RECORDS PROVIDED »
%%

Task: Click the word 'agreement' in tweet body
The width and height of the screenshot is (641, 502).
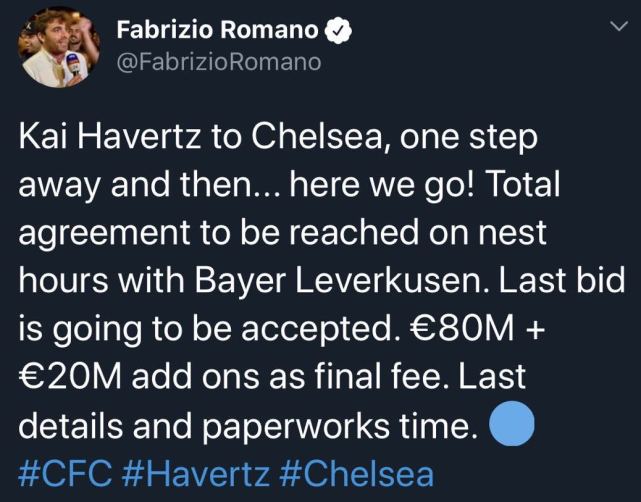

%%
%%

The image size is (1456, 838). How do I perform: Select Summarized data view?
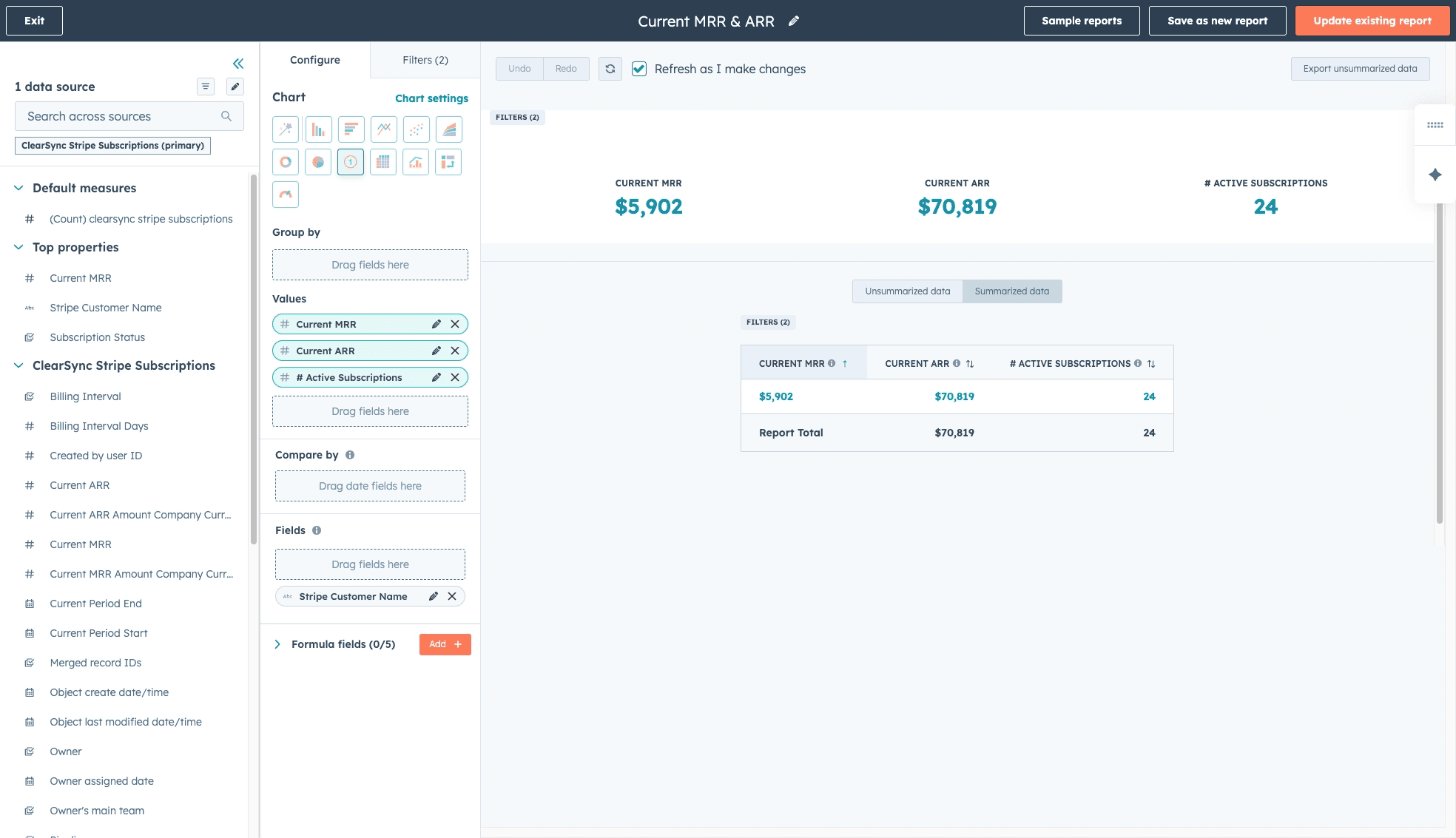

%%
%%

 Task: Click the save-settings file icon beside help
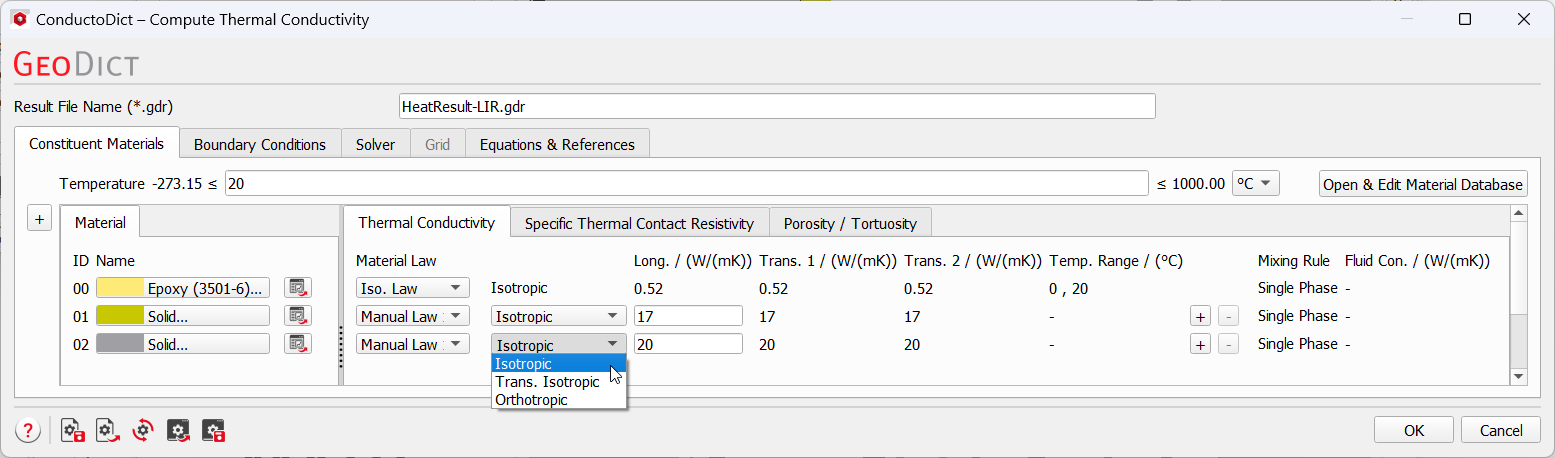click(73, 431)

%%

EXERCISE TASK »
Quote the listing from the line containing "Task: Click the save-settings" through the line containing "click(73, 431)", leaving out the pictures.

RESPONSE »
 Task: Click the save-settings file icon beside help
click(73, 431)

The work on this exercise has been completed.